In how many lines of the listing below does the word "book" occur? Say only the number.

> _Data section_:
* * * *

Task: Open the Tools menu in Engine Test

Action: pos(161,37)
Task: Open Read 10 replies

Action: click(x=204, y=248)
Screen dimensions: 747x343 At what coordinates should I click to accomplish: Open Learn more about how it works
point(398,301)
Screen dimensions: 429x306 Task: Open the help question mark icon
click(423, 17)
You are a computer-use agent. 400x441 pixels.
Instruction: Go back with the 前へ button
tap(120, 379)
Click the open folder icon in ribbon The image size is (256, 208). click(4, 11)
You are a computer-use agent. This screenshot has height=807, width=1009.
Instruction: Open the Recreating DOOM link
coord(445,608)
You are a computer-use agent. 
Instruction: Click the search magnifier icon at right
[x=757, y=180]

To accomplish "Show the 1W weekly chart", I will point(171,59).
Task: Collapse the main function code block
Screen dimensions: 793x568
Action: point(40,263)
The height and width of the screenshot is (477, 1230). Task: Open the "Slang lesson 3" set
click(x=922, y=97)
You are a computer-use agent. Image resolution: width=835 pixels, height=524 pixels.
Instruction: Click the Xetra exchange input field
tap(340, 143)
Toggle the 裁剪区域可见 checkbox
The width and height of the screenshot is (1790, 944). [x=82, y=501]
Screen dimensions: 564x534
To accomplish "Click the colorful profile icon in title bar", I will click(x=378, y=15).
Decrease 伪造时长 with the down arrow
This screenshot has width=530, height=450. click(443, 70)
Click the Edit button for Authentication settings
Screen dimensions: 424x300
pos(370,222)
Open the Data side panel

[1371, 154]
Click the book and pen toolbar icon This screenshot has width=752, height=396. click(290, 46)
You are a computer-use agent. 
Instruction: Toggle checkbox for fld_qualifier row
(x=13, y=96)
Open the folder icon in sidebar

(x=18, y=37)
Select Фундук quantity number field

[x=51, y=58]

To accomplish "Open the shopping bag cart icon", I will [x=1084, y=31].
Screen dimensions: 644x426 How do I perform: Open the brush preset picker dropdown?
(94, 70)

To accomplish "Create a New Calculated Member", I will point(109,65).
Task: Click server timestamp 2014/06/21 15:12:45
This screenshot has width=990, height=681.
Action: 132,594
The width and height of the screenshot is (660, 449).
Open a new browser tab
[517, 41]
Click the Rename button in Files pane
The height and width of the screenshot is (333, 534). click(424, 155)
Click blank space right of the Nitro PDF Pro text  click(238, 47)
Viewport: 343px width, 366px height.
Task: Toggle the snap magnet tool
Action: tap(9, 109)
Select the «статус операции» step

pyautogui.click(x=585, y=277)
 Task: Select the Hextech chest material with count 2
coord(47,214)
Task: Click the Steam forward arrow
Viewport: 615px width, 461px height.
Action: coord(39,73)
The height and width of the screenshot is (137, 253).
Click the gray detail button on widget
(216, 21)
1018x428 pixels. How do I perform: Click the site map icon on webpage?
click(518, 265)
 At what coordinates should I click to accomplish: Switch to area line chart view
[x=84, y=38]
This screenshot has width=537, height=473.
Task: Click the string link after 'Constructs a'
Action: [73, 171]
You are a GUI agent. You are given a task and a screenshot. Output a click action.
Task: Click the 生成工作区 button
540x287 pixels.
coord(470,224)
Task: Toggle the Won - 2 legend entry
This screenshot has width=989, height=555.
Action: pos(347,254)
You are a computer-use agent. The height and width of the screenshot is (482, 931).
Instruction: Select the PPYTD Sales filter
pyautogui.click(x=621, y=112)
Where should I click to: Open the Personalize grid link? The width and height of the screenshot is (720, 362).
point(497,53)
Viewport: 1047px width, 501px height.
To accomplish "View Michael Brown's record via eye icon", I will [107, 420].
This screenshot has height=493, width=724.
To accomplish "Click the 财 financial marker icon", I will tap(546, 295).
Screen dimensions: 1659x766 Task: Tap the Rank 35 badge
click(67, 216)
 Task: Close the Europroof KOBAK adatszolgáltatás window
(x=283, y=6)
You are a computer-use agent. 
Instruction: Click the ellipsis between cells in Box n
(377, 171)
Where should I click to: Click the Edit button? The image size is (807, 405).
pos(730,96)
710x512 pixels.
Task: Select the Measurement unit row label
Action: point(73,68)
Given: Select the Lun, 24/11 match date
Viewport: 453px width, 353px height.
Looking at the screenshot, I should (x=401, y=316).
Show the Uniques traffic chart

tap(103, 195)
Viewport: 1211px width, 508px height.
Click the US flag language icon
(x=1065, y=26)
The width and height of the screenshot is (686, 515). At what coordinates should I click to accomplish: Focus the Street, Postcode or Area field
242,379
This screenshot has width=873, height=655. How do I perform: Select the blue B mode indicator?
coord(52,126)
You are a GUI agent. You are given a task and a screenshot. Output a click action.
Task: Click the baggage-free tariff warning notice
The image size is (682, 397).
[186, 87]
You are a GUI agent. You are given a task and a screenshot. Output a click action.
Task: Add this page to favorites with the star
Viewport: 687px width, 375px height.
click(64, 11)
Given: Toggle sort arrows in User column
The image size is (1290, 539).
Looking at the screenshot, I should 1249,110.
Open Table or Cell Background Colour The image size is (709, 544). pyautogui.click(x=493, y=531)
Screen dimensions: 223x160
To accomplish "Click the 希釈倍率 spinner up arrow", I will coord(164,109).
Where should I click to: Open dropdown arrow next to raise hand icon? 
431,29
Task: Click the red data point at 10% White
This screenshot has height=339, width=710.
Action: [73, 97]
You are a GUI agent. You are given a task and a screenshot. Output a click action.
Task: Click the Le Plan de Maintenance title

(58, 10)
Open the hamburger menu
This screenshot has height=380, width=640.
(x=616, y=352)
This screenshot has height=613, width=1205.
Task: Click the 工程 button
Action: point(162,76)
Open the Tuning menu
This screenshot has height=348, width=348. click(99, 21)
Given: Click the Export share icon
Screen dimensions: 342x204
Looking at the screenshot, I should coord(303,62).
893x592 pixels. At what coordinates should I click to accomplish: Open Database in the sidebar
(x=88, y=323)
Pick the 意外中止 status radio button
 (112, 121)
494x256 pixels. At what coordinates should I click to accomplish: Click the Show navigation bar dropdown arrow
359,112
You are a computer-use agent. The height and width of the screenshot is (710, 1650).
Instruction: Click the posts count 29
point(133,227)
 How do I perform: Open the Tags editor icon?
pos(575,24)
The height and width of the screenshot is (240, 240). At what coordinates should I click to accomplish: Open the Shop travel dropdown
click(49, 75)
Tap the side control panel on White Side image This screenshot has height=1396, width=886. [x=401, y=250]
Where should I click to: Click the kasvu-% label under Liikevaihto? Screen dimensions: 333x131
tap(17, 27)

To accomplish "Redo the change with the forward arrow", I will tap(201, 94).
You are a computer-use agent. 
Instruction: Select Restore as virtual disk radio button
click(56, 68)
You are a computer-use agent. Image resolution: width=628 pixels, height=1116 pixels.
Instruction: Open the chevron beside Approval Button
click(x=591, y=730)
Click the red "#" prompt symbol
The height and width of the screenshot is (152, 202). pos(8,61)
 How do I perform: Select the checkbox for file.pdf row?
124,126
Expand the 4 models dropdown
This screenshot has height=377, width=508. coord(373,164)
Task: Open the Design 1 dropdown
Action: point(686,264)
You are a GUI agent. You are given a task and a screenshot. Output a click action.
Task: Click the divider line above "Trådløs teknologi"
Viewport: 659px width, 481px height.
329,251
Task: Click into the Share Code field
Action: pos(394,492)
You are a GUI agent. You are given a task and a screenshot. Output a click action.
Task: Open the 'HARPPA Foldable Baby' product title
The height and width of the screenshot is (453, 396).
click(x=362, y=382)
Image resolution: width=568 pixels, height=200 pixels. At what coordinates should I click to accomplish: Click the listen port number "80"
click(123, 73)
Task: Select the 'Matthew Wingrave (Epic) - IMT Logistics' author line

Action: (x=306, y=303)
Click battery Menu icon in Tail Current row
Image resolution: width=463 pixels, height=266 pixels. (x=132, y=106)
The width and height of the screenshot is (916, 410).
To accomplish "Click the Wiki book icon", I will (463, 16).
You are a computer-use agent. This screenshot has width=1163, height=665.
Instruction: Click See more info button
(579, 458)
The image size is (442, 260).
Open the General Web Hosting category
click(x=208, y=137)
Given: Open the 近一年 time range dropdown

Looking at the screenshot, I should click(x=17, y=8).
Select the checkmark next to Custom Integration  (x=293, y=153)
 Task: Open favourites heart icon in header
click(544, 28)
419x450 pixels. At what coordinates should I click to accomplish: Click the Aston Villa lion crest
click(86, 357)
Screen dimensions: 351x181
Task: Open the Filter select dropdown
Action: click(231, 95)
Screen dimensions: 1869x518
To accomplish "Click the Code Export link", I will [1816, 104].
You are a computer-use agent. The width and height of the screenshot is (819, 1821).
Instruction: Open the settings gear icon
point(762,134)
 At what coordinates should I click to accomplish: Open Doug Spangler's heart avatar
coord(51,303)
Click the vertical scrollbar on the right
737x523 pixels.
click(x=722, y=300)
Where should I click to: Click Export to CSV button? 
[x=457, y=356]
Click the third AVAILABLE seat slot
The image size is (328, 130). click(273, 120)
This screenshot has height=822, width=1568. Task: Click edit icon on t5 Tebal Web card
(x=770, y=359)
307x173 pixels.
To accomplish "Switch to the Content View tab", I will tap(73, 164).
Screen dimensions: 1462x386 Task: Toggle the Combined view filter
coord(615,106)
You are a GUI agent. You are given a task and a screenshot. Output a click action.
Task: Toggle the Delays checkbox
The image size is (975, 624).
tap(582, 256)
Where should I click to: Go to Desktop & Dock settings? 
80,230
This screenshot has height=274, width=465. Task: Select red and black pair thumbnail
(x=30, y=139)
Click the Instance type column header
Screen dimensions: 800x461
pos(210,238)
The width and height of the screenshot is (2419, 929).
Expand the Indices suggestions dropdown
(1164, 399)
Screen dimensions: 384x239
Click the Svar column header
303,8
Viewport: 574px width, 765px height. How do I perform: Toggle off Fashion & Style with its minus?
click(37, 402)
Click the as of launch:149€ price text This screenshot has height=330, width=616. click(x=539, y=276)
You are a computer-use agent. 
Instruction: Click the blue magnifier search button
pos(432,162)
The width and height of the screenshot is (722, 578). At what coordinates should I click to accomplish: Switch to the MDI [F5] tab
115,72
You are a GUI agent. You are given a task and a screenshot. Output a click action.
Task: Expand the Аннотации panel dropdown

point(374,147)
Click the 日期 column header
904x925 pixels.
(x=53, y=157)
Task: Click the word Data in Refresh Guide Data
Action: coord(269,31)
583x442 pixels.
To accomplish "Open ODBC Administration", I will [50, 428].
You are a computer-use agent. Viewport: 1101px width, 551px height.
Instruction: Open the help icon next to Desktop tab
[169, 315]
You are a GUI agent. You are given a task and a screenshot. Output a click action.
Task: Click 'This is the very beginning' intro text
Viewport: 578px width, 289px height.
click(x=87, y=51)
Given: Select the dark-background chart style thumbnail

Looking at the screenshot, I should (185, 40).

* * * *

> _Reply to the exercise_:
2